**EXERCISE PROMPT:** Set every entry below down once more, exactly as it stands, without images.
[Start of section]
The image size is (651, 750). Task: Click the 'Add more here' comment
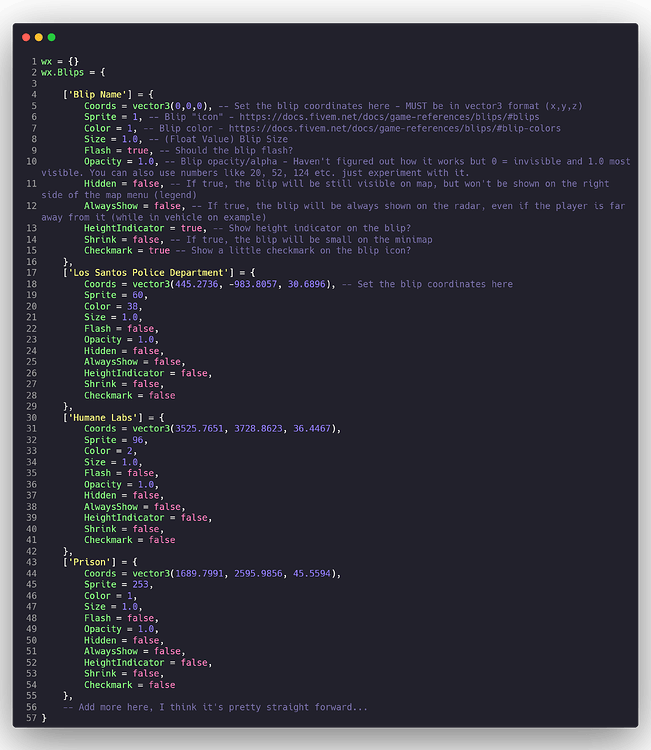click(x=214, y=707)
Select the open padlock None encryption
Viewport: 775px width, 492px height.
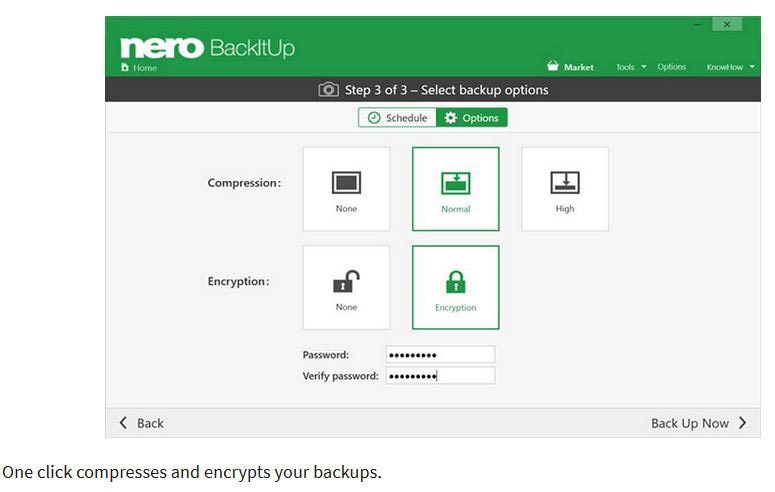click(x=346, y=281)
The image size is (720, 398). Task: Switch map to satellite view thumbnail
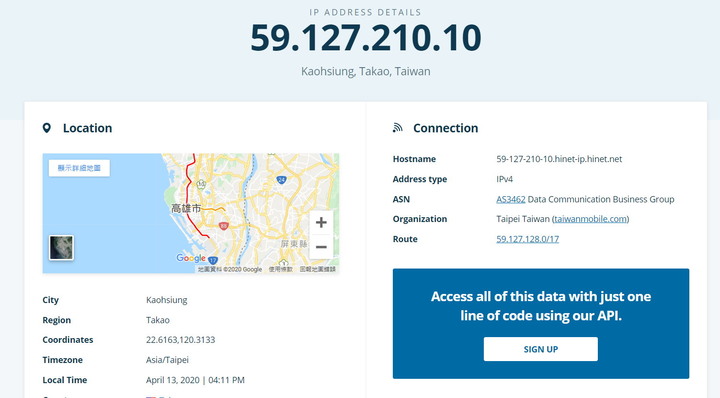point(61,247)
[End of section]
**FINISHED EXERCISE:**
The image size is (651, 750). Task: Click the 'Add more here' comment
click(x=214, y=707)
Select the open padlock None encryption
Viewport: 775px width, 492px height.
click(x=346, y=281)
The image size is (720, 398). Task: Switch map to satellite view thumbnail
point(61,247)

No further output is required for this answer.